ACTIVITY =
All entries below are to be reproduced exactly.

*** Opening of MATERIAL TO PROCESS ***

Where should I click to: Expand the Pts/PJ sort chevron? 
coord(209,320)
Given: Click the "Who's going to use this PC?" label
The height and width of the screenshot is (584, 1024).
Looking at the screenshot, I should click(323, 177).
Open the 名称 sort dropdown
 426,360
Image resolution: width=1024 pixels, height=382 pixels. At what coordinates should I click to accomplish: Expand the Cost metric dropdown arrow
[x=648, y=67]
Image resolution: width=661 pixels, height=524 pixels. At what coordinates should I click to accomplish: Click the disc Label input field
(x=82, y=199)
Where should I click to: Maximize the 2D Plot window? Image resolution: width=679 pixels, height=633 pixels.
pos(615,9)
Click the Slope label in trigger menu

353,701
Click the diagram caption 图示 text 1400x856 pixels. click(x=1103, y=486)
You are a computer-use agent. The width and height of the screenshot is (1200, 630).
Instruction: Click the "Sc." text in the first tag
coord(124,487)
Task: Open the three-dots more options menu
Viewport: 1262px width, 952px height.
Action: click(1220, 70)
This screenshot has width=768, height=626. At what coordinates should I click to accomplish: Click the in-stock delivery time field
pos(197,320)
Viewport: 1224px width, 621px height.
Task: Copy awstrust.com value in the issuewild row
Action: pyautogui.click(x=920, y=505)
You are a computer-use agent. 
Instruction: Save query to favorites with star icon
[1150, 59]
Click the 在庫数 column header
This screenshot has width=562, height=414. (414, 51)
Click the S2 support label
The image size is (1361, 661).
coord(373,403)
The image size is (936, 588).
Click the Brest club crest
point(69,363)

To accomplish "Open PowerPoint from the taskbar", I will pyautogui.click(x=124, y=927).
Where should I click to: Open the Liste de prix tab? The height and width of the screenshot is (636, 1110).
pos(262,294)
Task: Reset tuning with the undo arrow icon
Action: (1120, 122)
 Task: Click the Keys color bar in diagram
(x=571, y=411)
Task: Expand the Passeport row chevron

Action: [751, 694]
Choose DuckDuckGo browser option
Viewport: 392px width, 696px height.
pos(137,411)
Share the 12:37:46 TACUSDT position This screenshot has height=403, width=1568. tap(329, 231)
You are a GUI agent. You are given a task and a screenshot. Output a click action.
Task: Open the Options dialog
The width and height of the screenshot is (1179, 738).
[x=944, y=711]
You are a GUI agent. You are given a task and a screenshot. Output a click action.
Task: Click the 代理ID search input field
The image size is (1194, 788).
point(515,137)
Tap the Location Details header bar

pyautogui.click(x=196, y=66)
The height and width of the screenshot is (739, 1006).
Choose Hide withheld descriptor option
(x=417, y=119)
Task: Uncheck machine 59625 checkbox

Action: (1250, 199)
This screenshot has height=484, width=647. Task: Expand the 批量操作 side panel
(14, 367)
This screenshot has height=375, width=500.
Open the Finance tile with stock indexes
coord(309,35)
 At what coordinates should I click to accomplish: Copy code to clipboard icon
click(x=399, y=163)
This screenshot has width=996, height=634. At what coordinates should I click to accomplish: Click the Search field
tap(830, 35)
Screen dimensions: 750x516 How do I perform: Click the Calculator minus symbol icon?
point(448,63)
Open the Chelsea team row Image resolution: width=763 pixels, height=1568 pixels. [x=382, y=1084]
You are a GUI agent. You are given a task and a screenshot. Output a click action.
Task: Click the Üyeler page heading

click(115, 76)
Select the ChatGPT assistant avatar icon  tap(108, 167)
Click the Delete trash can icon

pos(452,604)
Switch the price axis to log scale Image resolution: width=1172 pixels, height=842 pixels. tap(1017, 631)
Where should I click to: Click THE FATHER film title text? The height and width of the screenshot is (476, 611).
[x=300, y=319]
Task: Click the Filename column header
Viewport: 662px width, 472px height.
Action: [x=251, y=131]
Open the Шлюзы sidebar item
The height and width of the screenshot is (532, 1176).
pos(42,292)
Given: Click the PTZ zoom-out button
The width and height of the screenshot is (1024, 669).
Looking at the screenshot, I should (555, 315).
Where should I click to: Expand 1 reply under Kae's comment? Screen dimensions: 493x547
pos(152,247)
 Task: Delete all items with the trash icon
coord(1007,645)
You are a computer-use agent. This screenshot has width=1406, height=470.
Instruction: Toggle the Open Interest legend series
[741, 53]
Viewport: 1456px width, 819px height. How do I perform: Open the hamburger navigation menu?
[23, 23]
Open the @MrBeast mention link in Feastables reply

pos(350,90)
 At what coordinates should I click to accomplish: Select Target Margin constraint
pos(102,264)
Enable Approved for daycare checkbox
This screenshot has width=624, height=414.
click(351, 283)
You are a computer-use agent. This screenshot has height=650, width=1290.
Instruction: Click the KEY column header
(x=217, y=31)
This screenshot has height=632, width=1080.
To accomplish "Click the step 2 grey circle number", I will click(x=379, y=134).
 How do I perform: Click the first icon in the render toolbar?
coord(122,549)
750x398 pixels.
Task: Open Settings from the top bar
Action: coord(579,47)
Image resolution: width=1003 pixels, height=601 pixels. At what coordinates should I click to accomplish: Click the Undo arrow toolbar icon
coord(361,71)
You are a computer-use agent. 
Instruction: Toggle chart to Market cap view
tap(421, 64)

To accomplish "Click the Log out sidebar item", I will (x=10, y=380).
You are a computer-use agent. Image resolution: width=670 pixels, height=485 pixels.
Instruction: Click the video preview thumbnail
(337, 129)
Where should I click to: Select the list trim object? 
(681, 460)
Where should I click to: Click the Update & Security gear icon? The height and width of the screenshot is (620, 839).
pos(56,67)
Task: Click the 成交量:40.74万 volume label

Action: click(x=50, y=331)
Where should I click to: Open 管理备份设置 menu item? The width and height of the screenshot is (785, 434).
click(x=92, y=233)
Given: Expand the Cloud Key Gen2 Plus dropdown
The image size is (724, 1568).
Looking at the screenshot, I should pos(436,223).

*** Close of MATERIAL TO PROCESS ***

SOLVED EXERCISE =
Where should I click to: Expand the Pts/PJ sort chevron? 
coord(209,320)
Given: Click the "Who's going to use this PC?" label
The height and width of the screenshot is (584, 1024).
Looking at the screenshot, I should click(323, 177).
Open the 名称 sort dropdown
 426,360
Image resolution: width=1024 pixels, height=382 pixels. At what coordinates should I click to accomplish: Expand the Cost metric dropdown arrow
[x=648, y=67]
Image resolution: width=661 pixels, height=524 pixels. At what coordinates should I click to accomplish: Click the disc Label input field
(x=82, y=199)
Where should I click to: Maximize the 2D Plot window? Image resolution: width=679 pixels, height=633 pixels.
pos(615,9)
Click the Slope label in trigger menu

353,701
Click the diagram caption 图示 text 1400x856 pixels. click(x=1103, y=486)
You are a computer-use agent. The width and height of the screenshot is (1200, 630).
Instruction: Click the "Sc." text in the first tag
coord(124,487)
Task: Open the three-dots more options menu
Viewport: 1262px width, 952px height.
Action: click(1220, 70)
This screenshot has width=768, height=626. At what coordinates should I click to accomplish: Click the in-stock delivery time field
pos(197,320)
Viewport: 1224px width, 621px height.
Task: Copy awstrust.com value in the issuewild row
Action: pyautogui.click(x=920, y=505)
You are a computer-use agent. 
Instruction: Save query to favorites with star icon
[1150, 59]
Click the 在庫数 column header
This screenshot has width=562, height=414. (414, 51)
Click the S2 support label
The image size is (1361, 661).
coord(373,403)
The image size is (936, 588).
Click the Brest club crest
point(69,363)

To accomplish "Open PowerPoint from the taskbar", I will pyautogui.click(x=124, y=927).
Where should I click to: Open the Liste de prix tab? The height and width of the screenshot is (636, 1110).
pos(262,294)
Task: Reset tuning with the undo arrow icon
Action: (1120, 122)
 Task: Click the Keys color bar in diagram
(x=571, y=411)
Task: Expand the Passeport row chevron

Action: [751, 694]
Choose DuckDuckGo browser option
Viewport: 392px width, 696px height.
pos(137,411)
Share the 12:37:46 TACUSDT position This screenshot has height=403, width=1568. tap(329, 231)
You are a GUI agent. You are given a task and a screenshot. Output a click action.
Task: Open the Options dialog
The width and height of the screenshot is (1179, 738).
[x=944, y=711]
You are a GUI agent. You are given a task and a screenshot. Output a click action.
Task: Click the 代理ID search input field
The image size is (1194, 788).
point(515,137)
Tap the Location Details header bar

pyautogui.click(x=196, y=66)
The height and width of the screenshot is (739, 1006).
Choose Hide withheld descriptor option
(x=417, y=119)
Task: Uncheck machine 59625 checkbox

Action: (1250, 199)
This screenshot has height=484, width=647. Task: Expand the 批量操作 side panel
(14, 367)
This screenshot has height=375, width=500.
Open the Finance tile with stock indexes
coord(309,35)
 At what coordinates should I click to accomplish: Copy code to clipboard icon
click(x=399, y=163)
This screenshot has width=996, height=634. At what coordinates should I click to accomplish: Click the Search field
tap(830, 35)
Screen dimensions: 750x516 How do I perform: Click the Calculator minus symbol icon?
point(448,63)
Open the Chelsea team row Image resolution: width=763 pixels, height=1568 pixels. [x=382, y=1084]
You are a GUI agent. You are given a task and a screenshot. Output a click action.
Task: Click the Üyeler page heading

click(115, 76)
Select the ChatGPT assistant avatar icon  tap(108, 167)
Click the Delete trash can icon

pos(452,604)
Switch the price axis to log scale Image resolution: width=1172 pixels, height=842 pixels. tap(1017, 631)
Where should I click to: Click THE FATHER film title text? The height and width of the screenshot is (476, 611).
[x=300, y=319]
Task: Click the Filename column header
Viewport: 662px width, 472px height.
Action: [x=251, y=131]
Open the Шлюзы sidebar item
The height and width of the screenshot is (532, 1176).
pos(42,292)
Given: Click the PTZ zoom-out button
The width and height of the screenshot is (1024, 669).
Looking at the screenshot, I should (555, 315).
Where should I click to: Expand 1 reply under Kae's comment? Screen dimensions: 493x547
pos(152,247)
 Task: Delete all items with the trash icon
coord(1007,645)
You are a computer-use agent. This screenshot has width=1406, height=470.
Instruction: Toggle the Open Interest legend series
[741, 53]
Viewport: 1456px width, 819px height. How do I perform: Open the hamburger navigation menu?
[23, 23]
Open the @MrBeast mention link in Feastables reply

pos(350,90)
 At what coordinates should I click to accomplish: Select Target Margin constraint
pos(102,264)
Enable Approved for daycare checkbox
This screenshot has width=624, height=414.
click(351, 283)
You are a computer-use agent. This screenshot has height=650, width=1290.
Instruction: Click the KEY column header
(x=217, y=31)
This screenshot has height=632, width=1080.
To accomplish "Click the step 2 grey circle number", I will click(x=379, y=134).
 How do I perform: Click the first icon in the render toolbar?
coord(122,549)
750x398 pixels.
Task: Open Settings from the top bar
Action: coord(579,47)
Image resolution: width=1003 pixels, height=601 pixels. At what coordinates should I click to accomplish: Click the Undo arrow toolbar icon
coord(361,71)
You are a computer-use agent. 
Instruction: Toggle chart to Market cap view
tap(421, 64)

To accomplish "Click the Log out sidebar item", I will (x=10, y=380).
You are a computer-use agent. Image resolution: width=670 pixels, height=485 pixels.
Instruction: Click the video preview thumbnail
(337, 129)
Where should I click to: Select the list trim object? 
(681, 460)
Where should I click to: Click the Update & Security gear icon? The height and width of the screenshot is (620, 839).
pos(56,67)
Task: Click the 成交量:40.74万 volume label

Action: click(x=50, y=331)
Where should I click to: Open 管理备份设置 menu item? The width and height of the screenshot is (785, 434).
click(x=92, y=233)
Given: Expand the Cloud Key Gen2 Plus dropdown
The image size is (724, 1568).
Looking at the screenshot, I should pos(436,223).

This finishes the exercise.